The governor of Kryvyi Rih in central Ukraine said Russian shelling had increased there too in the past few days.
“Several villages have been wiped from the face of the earth,” Kryvyi Rih governor Oleksander Vilkul said.
The stepped-up attacks took place as Russian President Vladimir Putin’s forces make slow but inexorable progress in a conflict now in its fifth month, and followed a missile strike on a shopping mall that killed at least 18 people in central Ukraine on Monday.
Nonetheless, Western analysts say the Russians are taking heavy casualties and running through resources, while the prospect of more Western weapons supplies reaching Ukraine, including long-range missile systems, made Moscow’s need to consolidate any gains more urgent. Far from the fighting, leaders of Nato countries were meeting in the Spanish capital Madrid to thrash out policy in response to Russian actions, and also to any Chinese threat.
German Chancellor Olaf Scholz said members of the military alliance would supply Ukraine with weapons for as long as necessary.
US President Joe Biden told the summit the US was strengthening its forces in Europe based on threats from Russia. Nato was also due to invite Sweden and Finland to become members, having overcome objections from Turkey.
Russia has long complained about a perceived expansion of Western blocs towards its borders, but its invasion of Ukraine - which it calls a “special military operation” - has served to give new impetus to Nato. The European Union has also awarded Ukraine candidate status in light of the invasion.
Civilian casualties
The mayor of Mykolaiv, Oleksandr Senkevych, said eight Russian missiles had struck the city, including hitting an apartment block. Photographs showed smoke billowing from a four-storey building with its upper floor partly destroyed.

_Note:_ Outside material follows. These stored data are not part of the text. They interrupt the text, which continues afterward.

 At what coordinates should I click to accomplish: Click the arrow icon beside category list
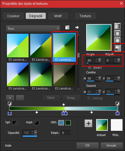tap(77, 27)
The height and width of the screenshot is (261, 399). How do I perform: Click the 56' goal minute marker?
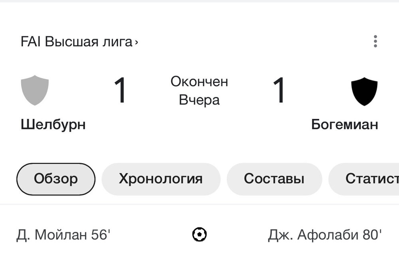coord(100,235)

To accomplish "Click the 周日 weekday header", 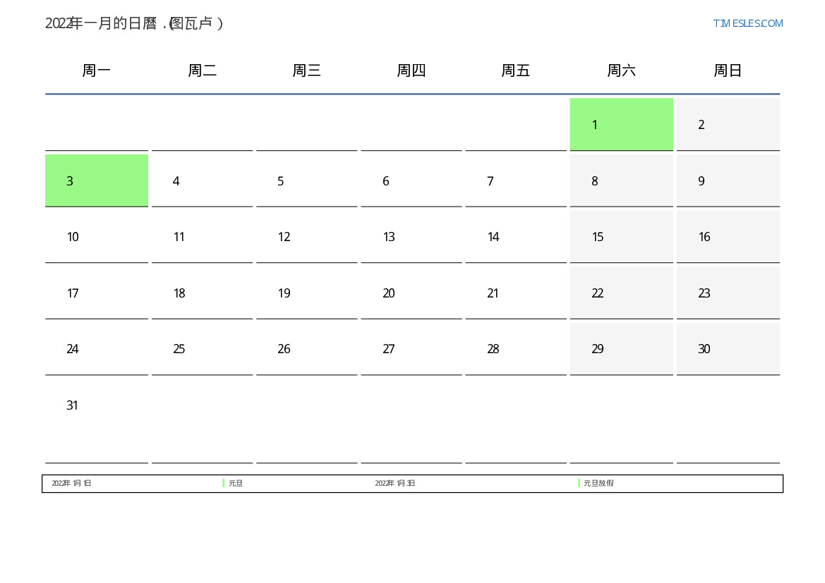I will tap(728, 70).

Russia’s defence ministry said its forces carried out strikes on a military training base for “foreign mercenaries” near the city and also hit eight ammo depots and a fuel dump.
A river port and ship-building centre just off the Black Sea, Mykolaiv has been a bastion against Russian efforts to push West towards Ukraine’s main port city of Odesa.

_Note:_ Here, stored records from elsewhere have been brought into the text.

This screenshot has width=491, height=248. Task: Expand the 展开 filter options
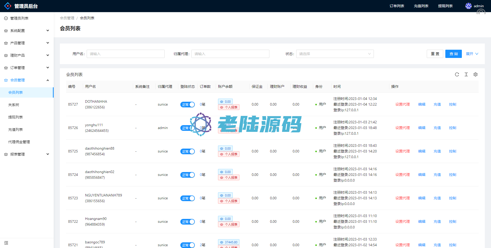point(472,54)
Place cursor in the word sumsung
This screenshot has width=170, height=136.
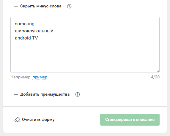coord(25,24)
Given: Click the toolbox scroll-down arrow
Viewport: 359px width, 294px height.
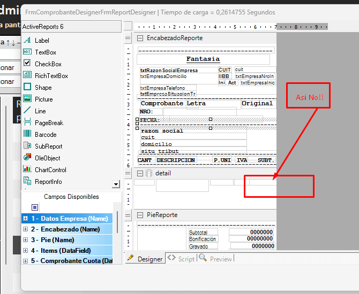Looking at the screenshot, I should pyautogui.click(x=116, y=184).
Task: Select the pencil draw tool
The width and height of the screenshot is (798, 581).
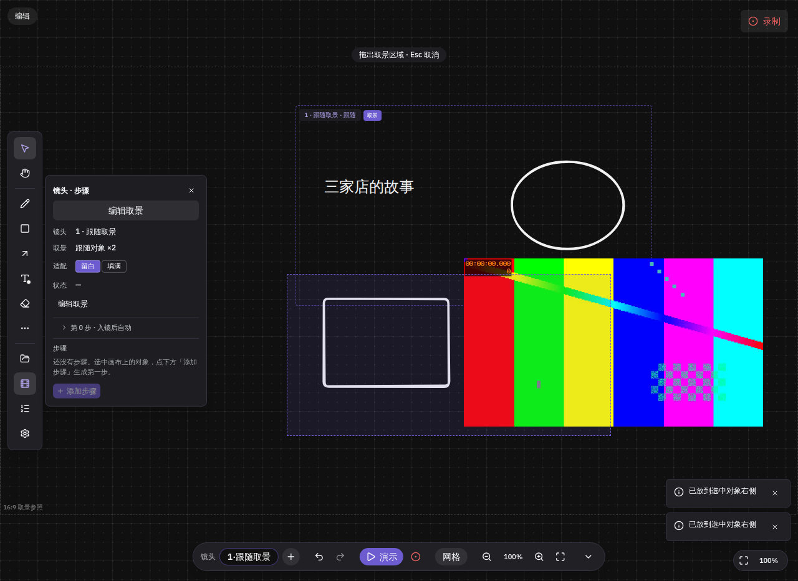Action: (x=25, y=204)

The Mykolaiv strikes took place just two days after a Russian missile hit the shopping mall in Kremenchuk. Rescuers were still searching for dozens of missing on Wednesday. The Kremenchuk attack drew international condemnation. Moscow denied targeting the mall and said it had struck an arms depot nearby, which exploded.

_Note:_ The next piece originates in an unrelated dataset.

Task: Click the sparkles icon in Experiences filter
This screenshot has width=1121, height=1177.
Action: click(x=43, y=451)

Ukrainian President Volodymr Zelenskiy’s office said the Russians had also fired missiles at civilian infrastructure in Sumy region in the past 24 hours, killing two civilians.
Britain’s ministry of defence, in its regular assessment on the conflict, said it expected Russia to continue making strikes in an effort to hamper the resupplying of Ukrainian forces on the frontlines.
“Russia’s shortage of more modern precision strike weapons and the professional shortcomings of their targeting planners will highly likely result in further civilian casualties,” it said. Ukrainian armed forces commander General Valery Zaluzhny said Russia had fired around 130 missiles on Ukraine within the last four days - an indication of the intensification of attacks.
Russia has denied targeting civilian areas but the United Nations says at least 4,700 civilians have been killed since Russia invaded Ukraine on February 24. Zelenskiy addressed the UN Security Council remotely, describing Russia as a “terrorist state” and urging the Security Council, where Moscow has a veto, to expel it from the UN.
Fighting meanwhile raged further east in Luhansk province, a key battleground in Russia’s assault on the industrial heartland of the Donbas region. Its capture would expand Russian control of the Donbas, one of Moscow’s strategic objectives since its failure to seize Ukraine’s capital Kyiv in the early stages of the war.